Impulsvortrag III. Systemische Therapie, Evidenzbasierung und das deutsche Gesundheitssystem
Kirsten von Sydow
Abstract
Systemische Therapie ist (ST) nachweislich wirksam bei der Behandlung von affektiven, Angst-, Ess-, dissozialen, Substanzstörungen, Schizophrenie und bei somatischen Krankheiten – sowohl bei Erwachsenen, als auch bei Kindern und Jugendlichen. Auf diesem Hintergrund wurde die ST vom Wissenschaftlichen Beirat Psychotherapie (WBP) wissenschaftlich anerkannt (was es überhaupt erst erlaubt hat ambulante systemische Psychotherapie zu praktizieren, zu beforschen und Approbationsausbildungen anzubieten). Derzeit wird die sozialrechtliche Anerkennung vom Gemeinsamen Bundesausschuss (GBA) und dem Institut für Qualität und Wirtschaftlichkeit im Gesundheitswesen geprüft. In beiden Prüfprozessen ist die Orientierung an klaren theoretischen Vorgaben und das Vorhandensein von empirischen Wirksamkeitsbelege zentral, besonders durch randomisierte kontrollierte Studien (RCT) zu unterschiedlichen Störungsbildern.

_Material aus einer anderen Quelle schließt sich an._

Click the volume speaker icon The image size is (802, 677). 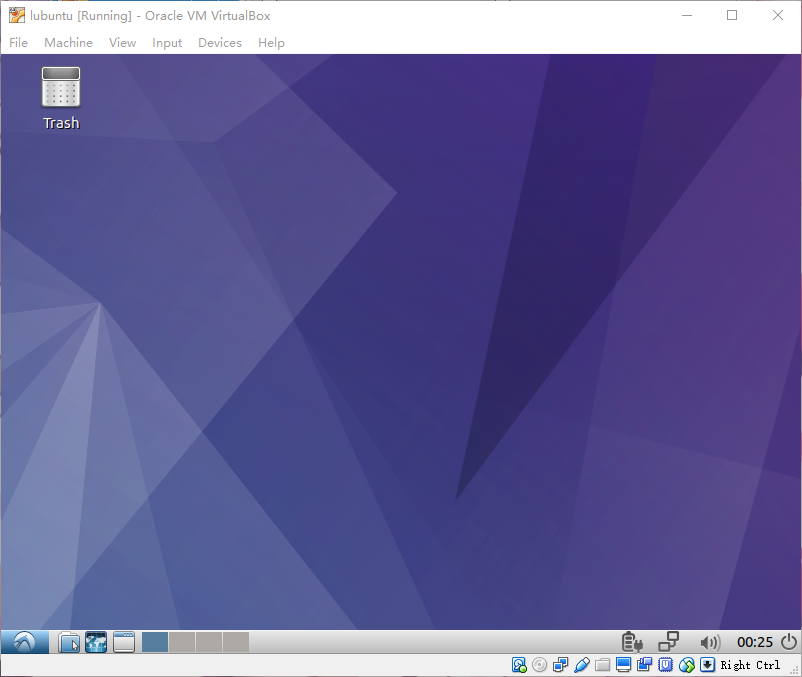point(710,642)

Doch die deutschen Systemiker stehen diesen Entwicklungen ambivalent gegenüber, manche freuen sich – andere lehnen eine stärkere Orientierung von systemischer Praxis und Lehre an Forschung, Diagnostik und eine stärkere Anbindung der systemischen Aus- und Weiterbildung an Hochschulen vehement ab. Gleichzeitig befindet sich das ganze Psychotherapie-Ausbildungs-System in Deutschland in einem fundamentalen Wandel an dem sich nur sehr wenige systemische Therapeuten/Wissenschaftler aktiv beteiligen.

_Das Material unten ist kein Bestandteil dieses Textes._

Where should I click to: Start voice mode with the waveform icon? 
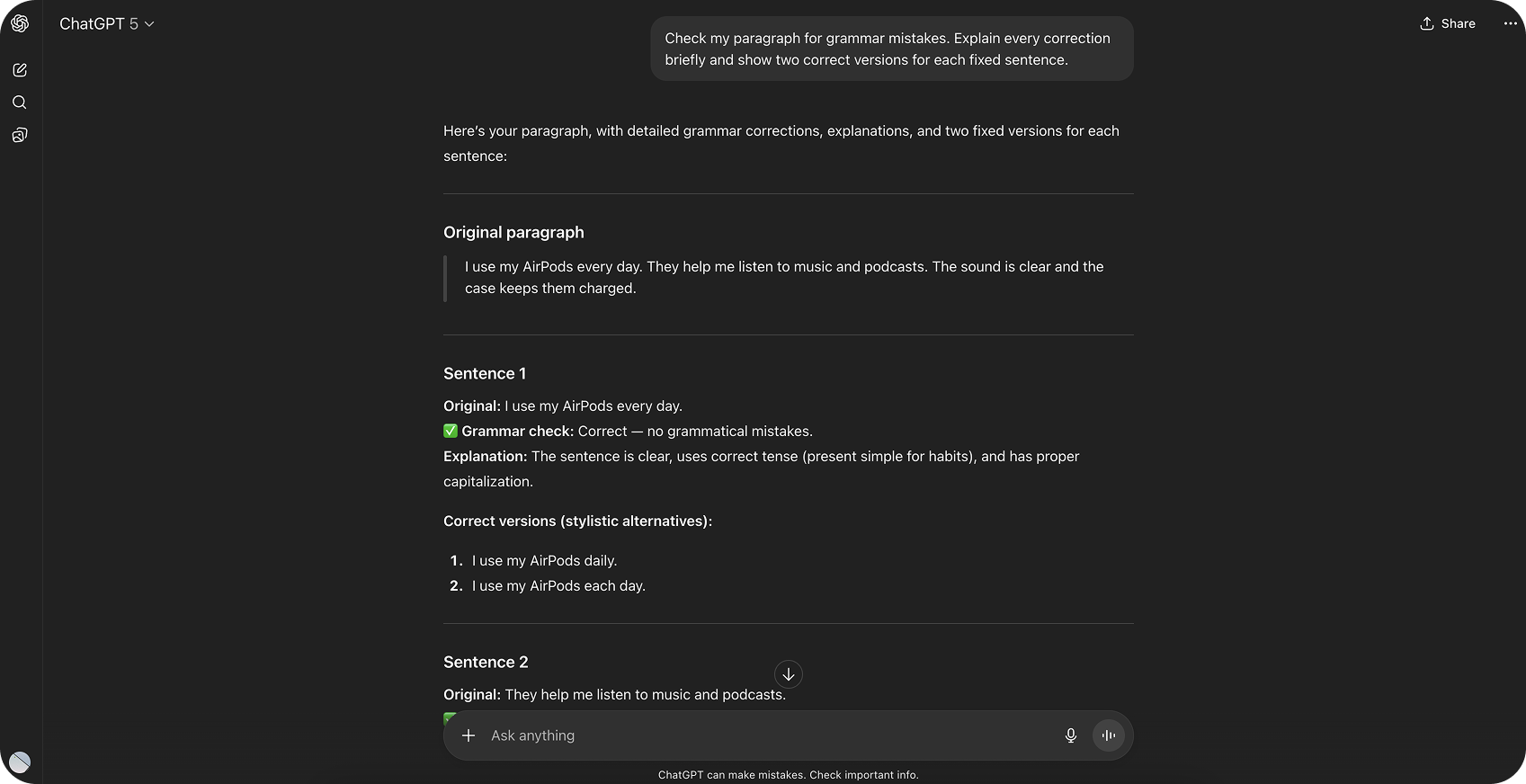[1108, 735]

Als Wissenschaftlerin und Therapeutin mit nicht nur systemischem Hintergrund bin ich naturgemäß Vertreterin der forschungsfreundlichen Fraktion und möchte darlegen, was die ST gewinnen kann durch eine stärkere Anbindung an Grundlagen- und Wirksamkeitsforschung, dass Diagnostik neben Nachteilen auch Vorteile haben kann und welche Risiken eine forschungsferne systemische Praxis und Ausbildung in sich trägt. Ich hoffe, dass der Vortrag zu einer lebhaften Diskussion anregt!